Miliband’s new net zero targets are not credible, warn carmakers
June 4, 2026
Ed Miliband’s new net zero targets are not credible, carmakers have warned.
The Society of Motor Manufacturers and Traders (SMMT) said the Energy Secretary’s latest so-called carbon budget implied electric vehicle (EV) sales need to triple in just three years.
This was “highly unlikely” on current trends, the industry lobby group said, even though demand has risen significantly.
New figures published on Thursday showed that 24pc of new car sales were electric in the first five months of this year. However, the proportion remains well below the government target of 33pc for 2026.

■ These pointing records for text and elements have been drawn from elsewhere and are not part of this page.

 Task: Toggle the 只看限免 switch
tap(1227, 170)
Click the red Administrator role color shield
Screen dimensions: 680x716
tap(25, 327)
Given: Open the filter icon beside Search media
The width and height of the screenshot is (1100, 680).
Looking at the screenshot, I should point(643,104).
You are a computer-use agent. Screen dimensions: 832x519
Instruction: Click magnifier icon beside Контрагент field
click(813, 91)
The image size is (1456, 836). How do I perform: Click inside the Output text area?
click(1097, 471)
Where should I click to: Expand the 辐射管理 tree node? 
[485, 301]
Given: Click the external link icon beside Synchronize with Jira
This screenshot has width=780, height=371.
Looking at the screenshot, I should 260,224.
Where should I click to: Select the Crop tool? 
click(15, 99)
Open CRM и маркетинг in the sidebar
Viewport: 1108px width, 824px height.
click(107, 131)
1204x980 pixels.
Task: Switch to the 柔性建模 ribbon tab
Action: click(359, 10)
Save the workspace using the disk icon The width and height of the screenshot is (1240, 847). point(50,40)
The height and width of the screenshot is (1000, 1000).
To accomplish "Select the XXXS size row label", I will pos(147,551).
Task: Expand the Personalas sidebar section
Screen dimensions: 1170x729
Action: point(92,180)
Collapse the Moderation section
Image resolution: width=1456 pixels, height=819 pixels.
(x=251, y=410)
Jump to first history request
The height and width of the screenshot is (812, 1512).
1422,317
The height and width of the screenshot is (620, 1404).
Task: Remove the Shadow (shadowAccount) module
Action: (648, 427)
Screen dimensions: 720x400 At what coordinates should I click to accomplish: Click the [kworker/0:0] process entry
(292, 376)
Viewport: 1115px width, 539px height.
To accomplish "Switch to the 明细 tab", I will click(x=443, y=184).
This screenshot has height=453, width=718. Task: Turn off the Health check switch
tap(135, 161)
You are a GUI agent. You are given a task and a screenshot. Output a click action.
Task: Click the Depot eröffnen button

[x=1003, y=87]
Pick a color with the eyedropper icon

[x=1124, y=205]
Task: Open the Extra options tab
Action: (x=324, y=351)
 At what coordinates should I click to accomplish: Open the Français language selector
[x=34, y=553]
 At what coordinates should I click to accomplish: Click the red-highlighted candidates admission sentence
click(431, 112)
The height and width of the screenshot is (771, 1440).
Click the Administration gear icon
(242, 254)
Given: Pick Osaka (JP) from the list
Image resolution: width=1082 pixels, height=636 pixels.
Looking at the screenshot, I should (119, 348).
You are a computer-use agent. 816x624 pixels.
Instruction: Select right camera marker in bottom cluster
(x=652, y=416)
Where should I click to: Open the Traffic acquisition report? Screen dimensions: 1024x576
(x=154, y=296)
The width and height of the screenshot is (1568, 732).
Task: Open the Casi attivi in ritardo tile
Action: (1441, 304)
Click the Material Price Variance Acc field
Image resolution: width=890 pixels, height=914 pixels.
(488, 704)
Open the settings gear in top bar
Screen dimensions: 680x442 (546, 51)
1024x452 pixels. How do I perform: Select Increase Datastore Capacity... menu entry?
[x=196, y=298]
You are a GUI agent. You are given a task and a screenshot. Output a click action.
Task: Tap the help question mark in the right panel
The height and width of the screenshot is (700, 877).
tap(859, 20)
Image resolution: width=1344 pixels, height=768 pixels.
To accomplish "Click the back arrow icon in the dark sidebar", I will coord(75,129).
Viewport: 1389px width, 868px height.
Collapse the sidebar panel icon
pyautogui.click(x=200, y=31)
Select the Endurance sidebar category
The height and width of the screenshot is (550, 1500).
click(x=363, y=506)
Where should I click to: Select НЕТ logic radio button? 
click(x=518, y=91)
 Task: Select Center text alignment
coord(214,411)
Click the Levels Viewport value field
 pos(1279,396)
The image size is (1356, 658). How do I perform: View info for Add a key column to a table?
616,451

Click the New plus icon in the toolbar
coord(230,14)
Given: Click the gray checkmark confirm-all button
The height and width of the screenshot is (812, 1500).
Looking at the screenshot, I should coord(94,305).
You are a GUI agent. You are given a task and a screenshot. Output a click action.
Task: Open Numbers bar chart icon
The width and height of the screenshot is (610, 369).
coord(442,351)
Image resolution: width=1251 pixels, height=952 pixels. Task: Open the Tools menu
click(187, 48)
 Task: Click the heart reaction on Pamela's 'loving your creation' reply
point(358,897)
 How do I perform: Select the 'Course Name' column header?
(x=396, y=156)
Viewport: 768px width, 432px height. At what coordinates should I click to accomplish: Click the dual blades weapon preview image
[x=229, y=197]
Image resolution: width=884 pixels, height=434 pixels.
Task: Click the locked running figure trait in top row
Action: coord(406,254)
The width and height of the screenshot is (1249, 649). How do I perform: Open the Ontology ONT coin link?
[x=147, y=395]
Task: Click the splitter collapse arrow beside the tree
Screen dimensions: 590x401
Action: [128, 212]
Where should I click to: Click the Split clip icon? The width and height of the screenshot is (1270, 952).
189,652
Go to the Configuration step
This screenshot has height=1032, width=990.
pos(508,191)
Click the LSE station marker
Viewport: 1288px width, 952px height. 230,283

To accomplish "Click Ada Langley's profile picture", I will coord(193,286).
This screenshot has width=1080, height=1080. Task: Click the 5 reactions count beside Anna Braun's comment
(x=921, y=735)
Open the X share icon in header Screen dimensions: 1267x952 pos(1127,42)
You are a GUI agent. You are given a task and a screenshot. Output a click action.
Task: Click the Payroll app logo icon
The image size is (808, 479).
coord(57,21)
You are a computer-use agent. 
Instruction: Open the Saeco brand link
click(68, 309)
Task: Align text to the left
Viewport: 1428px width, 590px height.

Mr Miliband’s latest carbon budget is based on modelling that assumes 95pc of sales will be electric by 2030. The SMMT said that “if such targets are to be credible, then equally ambitious fiscal and investment support would be essential”.
Mike Hawes, the SMMT’s chief executive, said the figure was not realistic given current demand.
He said: “The EV transition is progressing, but consumer uptake still lags behind even today’s targets, let alone the ambition set out in the latest carbon budget.
“While industry shares the long-term ambition, the pathway to net zero must be credible. It cannot come at the cost of lost competitiveness and deindustrialisation.
“A review of the transition is now urgent to ensure we have a sustainable path to road transport decarbonisation.”
The seventh carbon budget, backed by Mr Miliband on Tuesday, sets a target to reduce Britain’s total emissions by 87pc, compared with 1990 levels, by 2040. It is based on modelling by the independent Climate Change Committee (CCC).
A Whitehall source claimed the carbon budget figure endorsed by Mr Miliband did not necessarily include the EV sales target as the CCC’s modelling looked at just one possible pathway to hitting the target.
However, the overall budget is legally binding, meaning the emission savings would have to be found elsewhere if EV sales do not accelerate.
That could potentially include a bigger rollout of heat pumps, stricter curbs on flying or eating meat, a faster transition to green energy or greater use of technologies such as carbon capture and storage.
A spokesman for Mr Miliband’s department could not say on Thursday how his intended pathway would differ from the CCC’s recommendations. The Government has said it will publish more detailed proposals “as soon as is reasonably practical” after Parliament formally approves the carbon budget.
Figures published by the SMMT on Thursday showed the market share of EVs was 27pc in May, up from about 22pc a year earlier. Some 43,900 electric cars were sold during the month, up from 32,700 last year, an annual increase of 34pc.
The SMMT said the uplift was thanks to “expanding model choice and sustained competition”, including ongoing heavy discounting by manufacturers.
By comparison, petrol and diesel car sales fell by 7pc and 2pc respectively. Sales of plug-in hybrids – which have surged in popularity in recent years – rose 24pc to about 22,200.
Sales of EVs have been boosted in recent months by a surge in petrol prices following the outbreak of the Iran war.
Mr Miliband insisted on Tuesday that pressing ahead with his clean power plan was the only way to shield the UK from such economic shocks in future.
He said: “Some people want to stick their heads in the sand and let our children face the consequences of climate breakdown but this government believes in the timeless British value of protecting our country for generations to come.”
Tanya Sinclair, chief executive of lobby group Electric Vehicles UK, said: “Instead of scaremongering about readiness, let’s all ensure supply, charging and policy keep pace with a market that’s going electric at pace.”
Under the electric vehicle mandate rules, car companies are given various “flexibilities” that allow them to temporarily undershoot the targets or achieve them through selling more hybrid vehicles instead.
New Automotive, a consultancy, has estimated that this year’s “real target” – when such flexibilities are taken into account – is 24.6pc.